At the October Open Debate, however, UN Secretary-General Ban Ki-moon, and several Member States friendly to the aims of 1325, including October's Security Council President, Ghana, expressed concern about the Council's failure to establish a central mechanism for tracking the implementation of Resolution 1325. The Secretary-General and these States actively advocated for the Council to establish such a mechanism to monitor sexual violence in armed conflict and peace operations. At the same time, not all States agreed that the Council should establish monitoring mechanisms. These States argued that such mechanisms would duplicate current gender mainstreaming programs within the UN system. Despite these differences on the question of how to integrate women into the peace and security mandate of the UN, the seven-year history of Resolution 1325 demonstrates the ways in which the work of the Security Council has created new pathways for supporting and implementing human rights goals that were historically confined to consideration within the General Assembly and its organs.

Background on Resolution 1325

In the past decade, the Security Council increasingly has adopted broad-based thematic resolutions which address general issues related to international peace and security, in addition to its geographic and situation-specific resolutions.[3] These resolutions on thematic issues of peace and security ("TIPS"): (1) are non-geographic and non-situation specific; (2) address broad themes or issues; and (3) include a role for entities or individuals outside the UN's state-based system (e.g., "parties to armed conflict" and "negotiators of peace agreements").[4] The subjects covered by TIPS resolutions now extend beyond narrowly defined questions of peace and security such as counter-terrorism, disarmament and non-proliferation, and include broad themes such as the status of women and children in armed conflict, conflict prevention, and HIV/AIDS.

Resolution 1325 is a TIPS resolution that calls upon various parties, including Member States, the Secretary-General, the Council and parties to armed conflict, as applicable, to: (1) gender mainstream UN peacekeeping operations; (2) increase women's representation and participation in decision-making processes before, during and after conflict; and (3) consider women's specific needs in conflict and post-conflict operations, including by harmonizing national laws with international human rights standards.[5] Resolution 1325's adoption reflected several years of efforts towards integrating women's issues into peacebuilding and conflict studies and all dimensions of the work of the United Nations.

In a 1997 report reflecting the culmination of efforts begun at the 1993 Vienna World Conference on Human Rights and the 1995 Beijing World Conference on Women,[6] the UN Economic and Social Council (ECOSOC) defined "gender mainstreaming" within the UN system as:

[T]he process of assessing the implications for women and men of any planned action, including legislation, policies or programs in all areas and at all levels.

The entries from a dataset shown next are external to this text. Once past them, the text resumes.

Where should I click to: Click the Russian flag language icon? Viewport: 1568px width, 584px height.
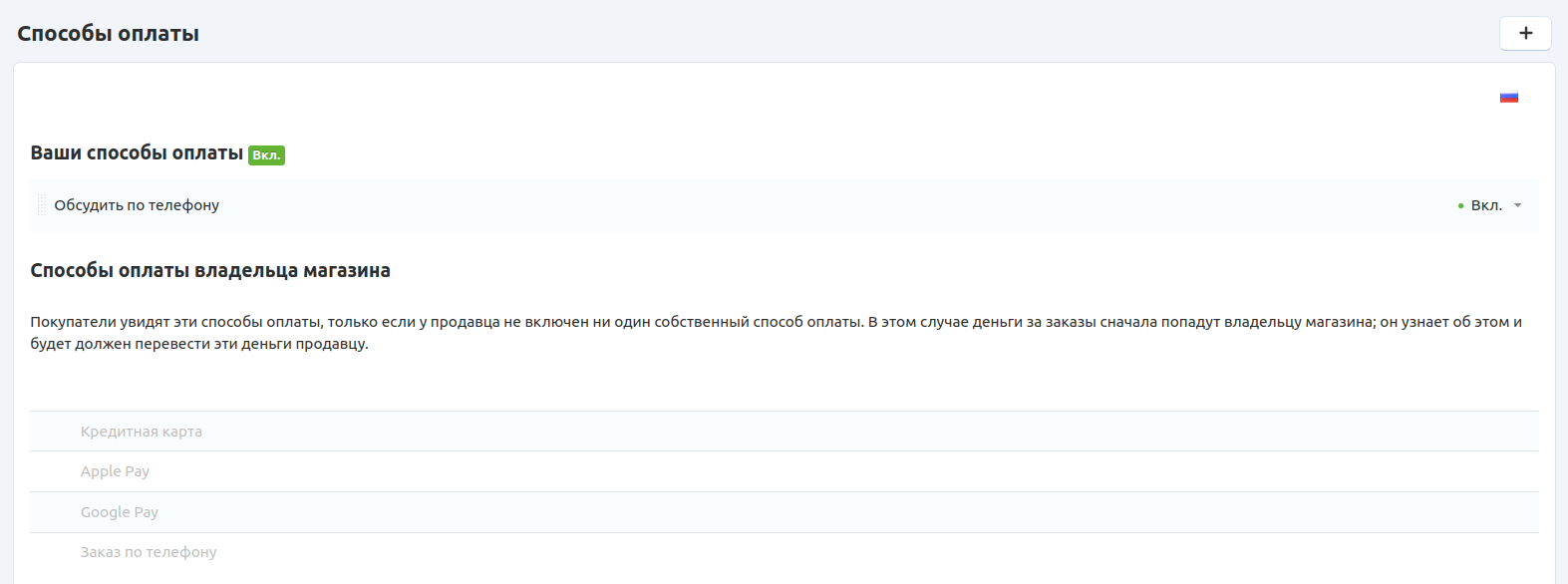point(1508,97)
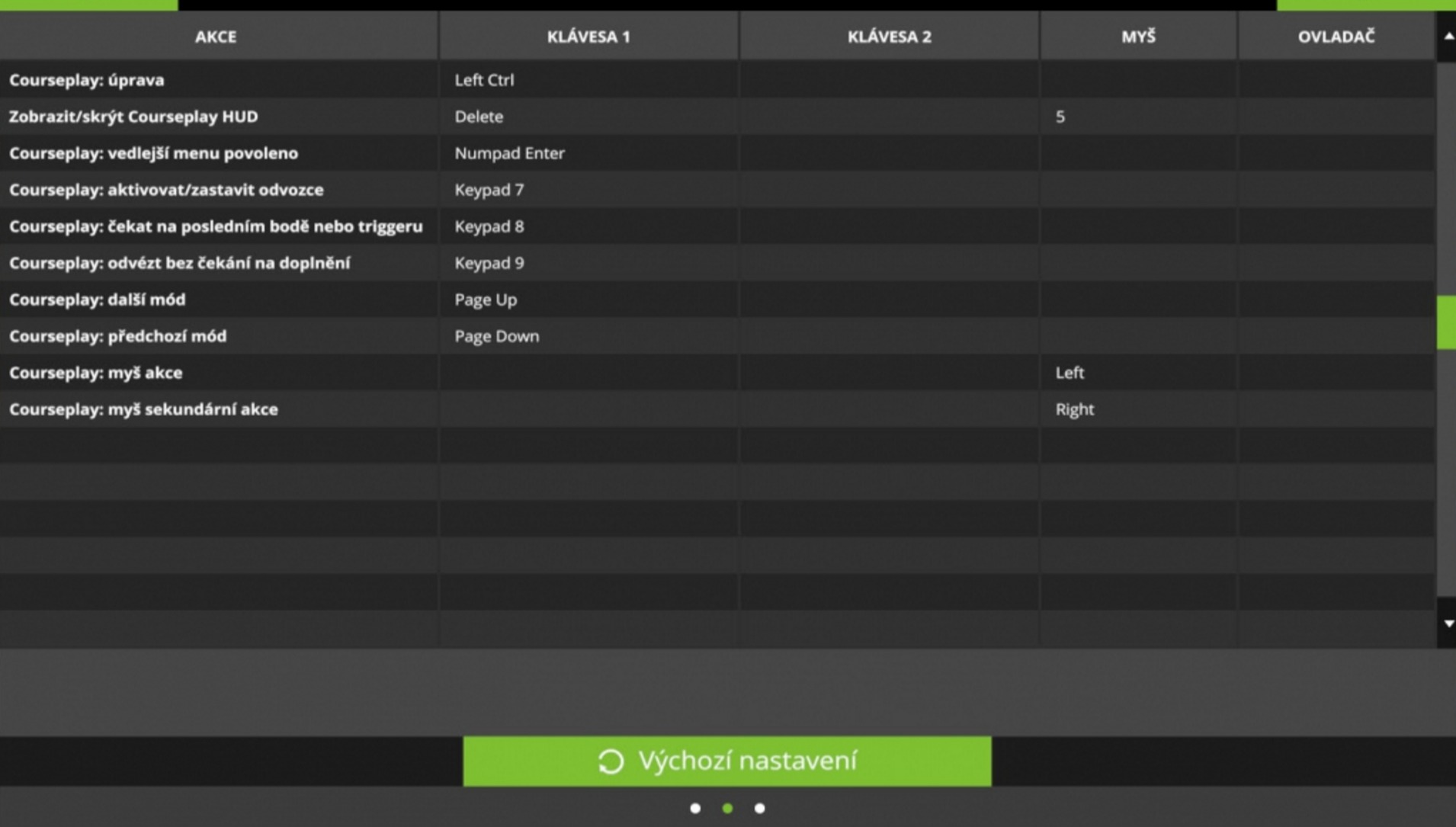
Task: Click mouse binding 5 for Courseplay HUD
Action: [x=1137, y=117]
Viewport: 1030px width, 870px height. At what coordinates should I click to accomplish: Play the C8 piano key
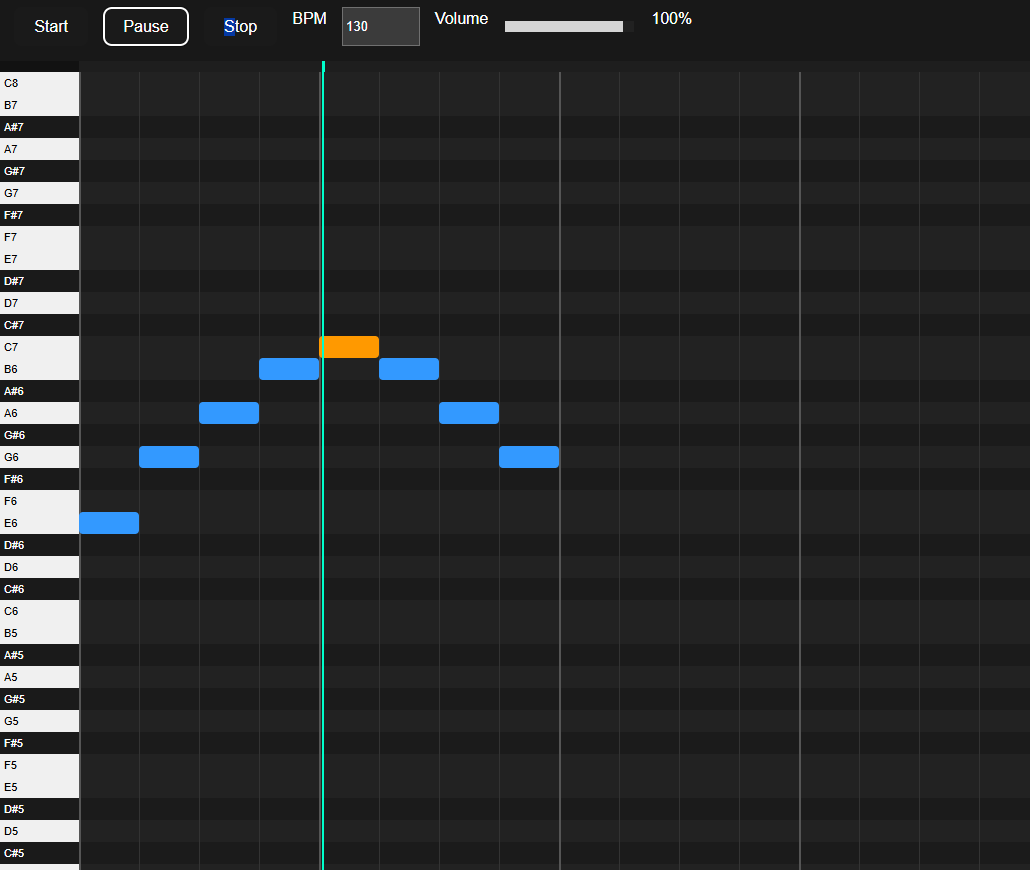click(39, 83)
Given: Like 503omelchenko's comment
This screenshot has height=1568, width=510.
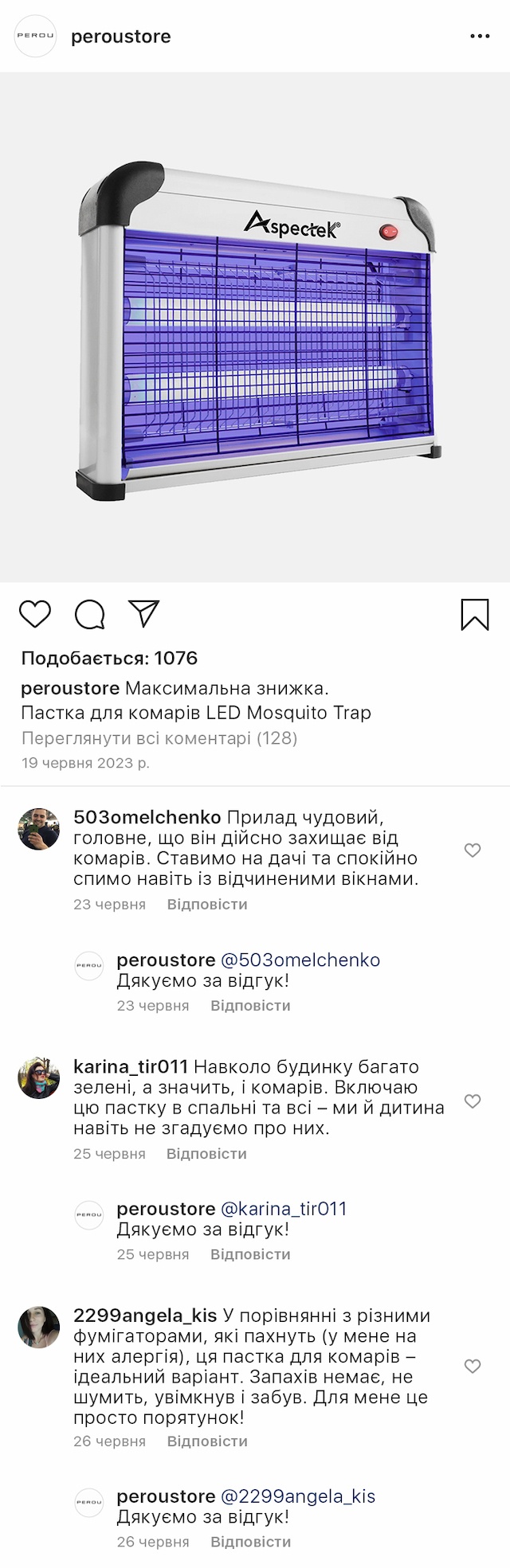Looking at the screenshot, I should (x=473, y=850).
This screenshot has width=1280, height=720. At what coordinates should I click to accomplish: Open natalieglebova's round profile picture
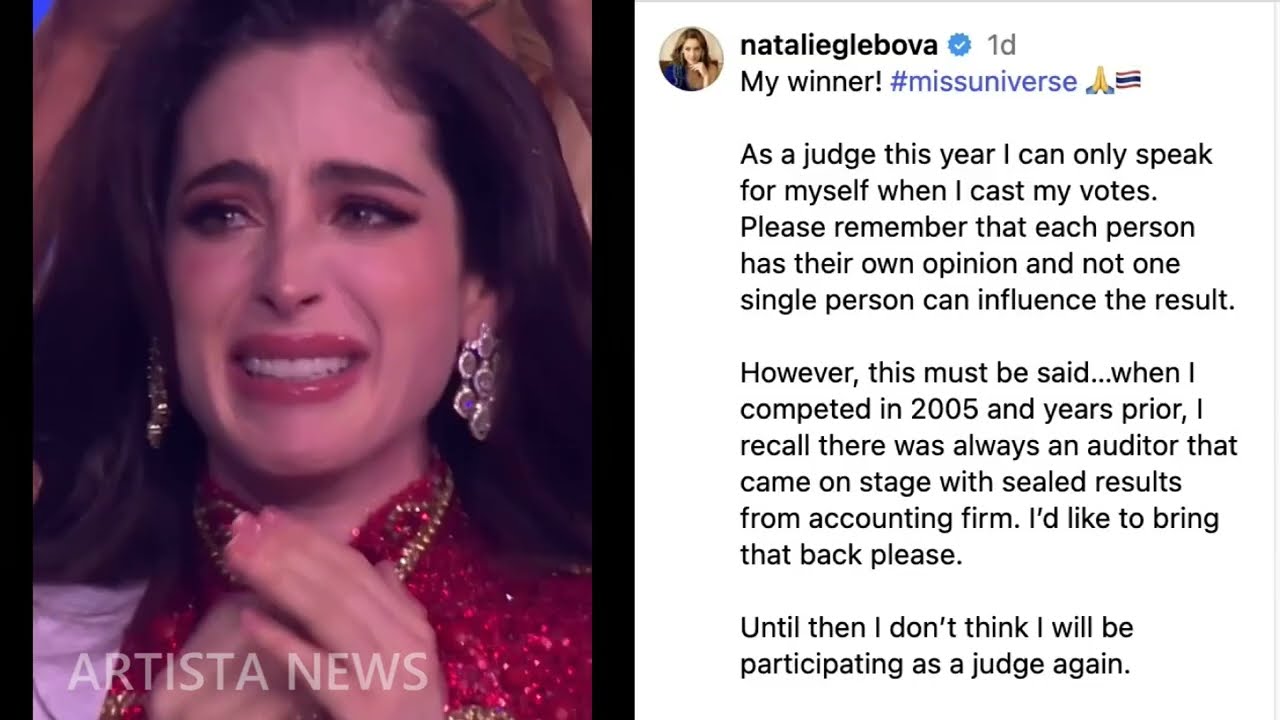click(x=691, y=59)
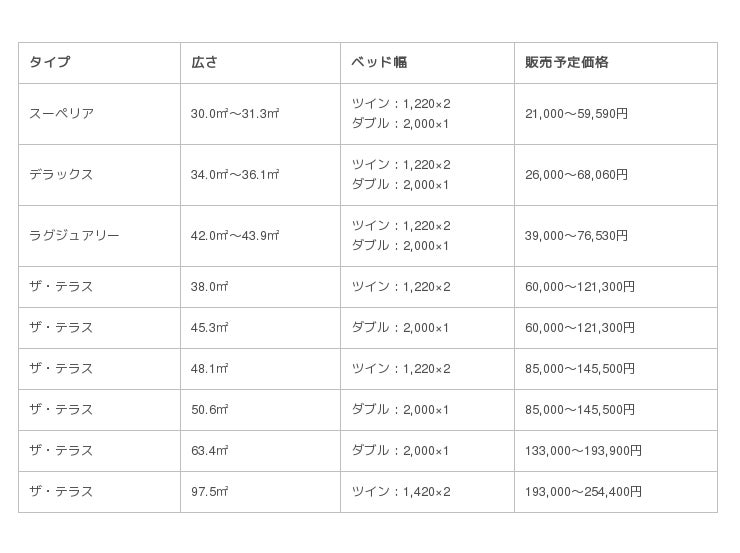Screen dimensions: 740x553
Task: Click the タイプ column header
Action: tap(50, 62)
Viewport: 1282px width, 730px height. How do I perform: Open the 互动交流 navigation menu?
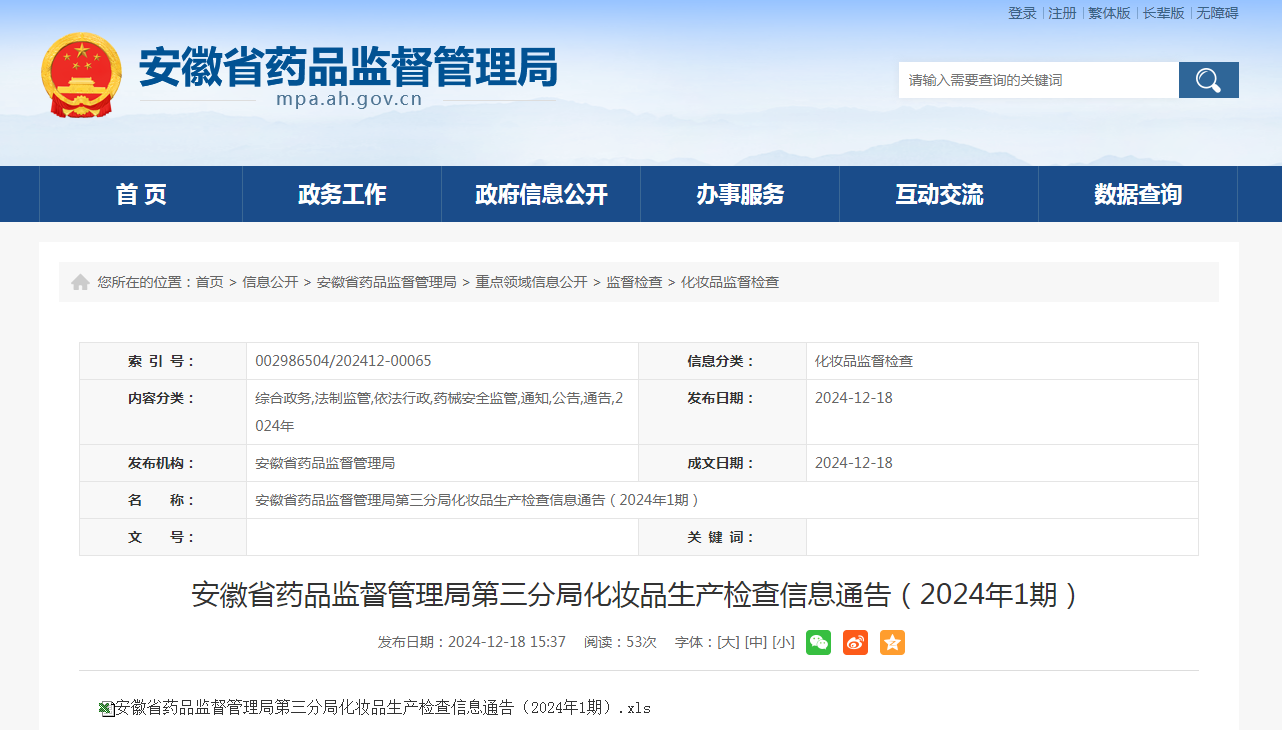tap(939, 194)
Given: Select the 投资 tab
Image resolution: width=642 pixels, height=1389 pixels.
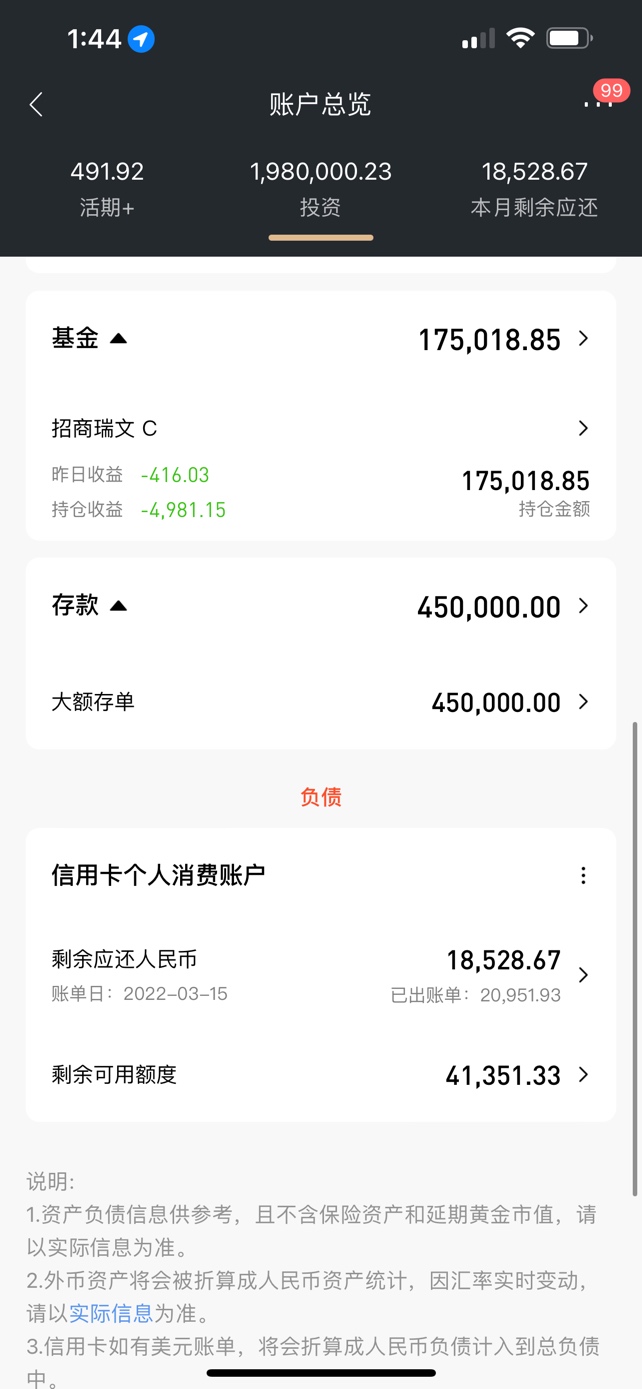Looking at the screenshot, I should pyautogui.click(x=320, y=189).
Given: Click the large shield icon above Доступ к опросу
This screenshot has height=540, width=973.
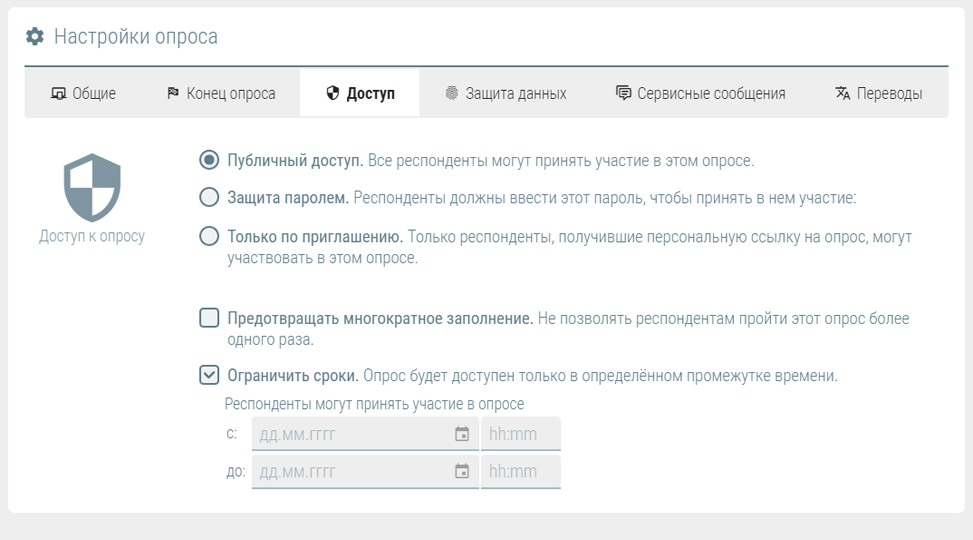Looking at the screenshot, I should click(x=92, y=186).
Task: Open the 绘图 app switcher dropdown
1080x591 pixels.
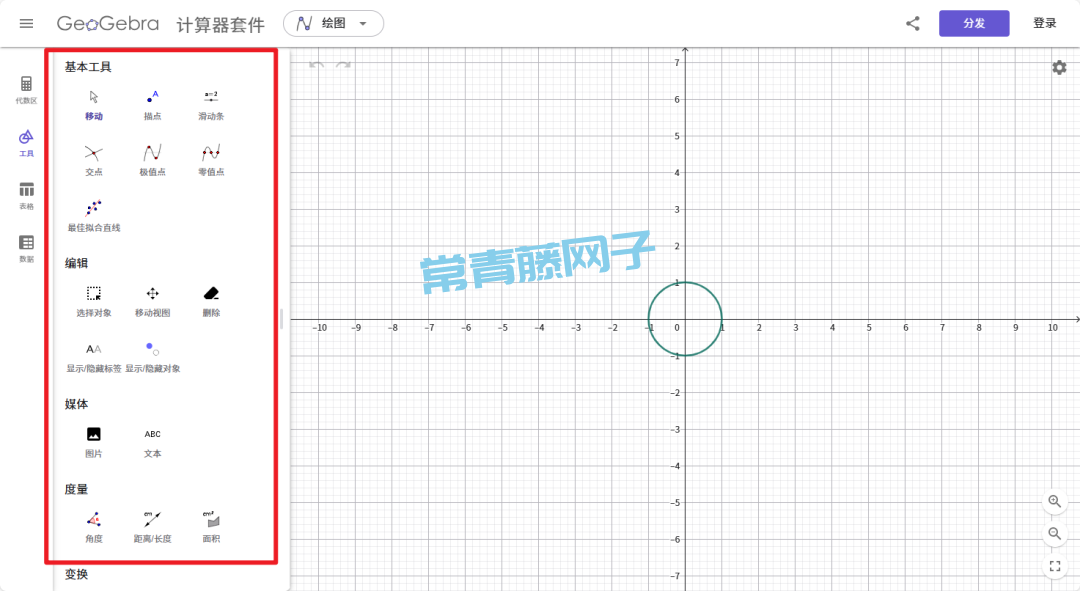Action: pos(333,23)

It is a strategy for making women's as well as men's concerns and experiences an integral dimension of the design, implementation, monitoring and evaluation of policies and programs in all political, economic and societal spheres, so that women and men benefit and inequality is not perpetuated. . . .The ultimate goal is to achieve gender equality.[7]

The ECOSOC report served as a basis for implementing gender mainstreaming across the UN. On the occasion of International Women's Day in March 2000, the Security Council acknowledged for the first time that "equality between women and men is inextricably linked" with the maintenance and establishment of peace and security.[8] Nonetheless, the next month the Council adopted Resolution 1296 relating to the Protection of Civilians in Armed Conflict, in which it recognized women as suffering particularized harm during armed conflict, but failed to recognize the role of women as active or necessary participants in conflict resolution.[9] In response, NGOs, working in collaboration with UN entities such as the UN Development Fund for Women (UNIFEM) and the Division for the Advancement of Women and some Security Council member states, identified both the need for and the potential to leverage Council support for issues of women's equality in conflict and peace.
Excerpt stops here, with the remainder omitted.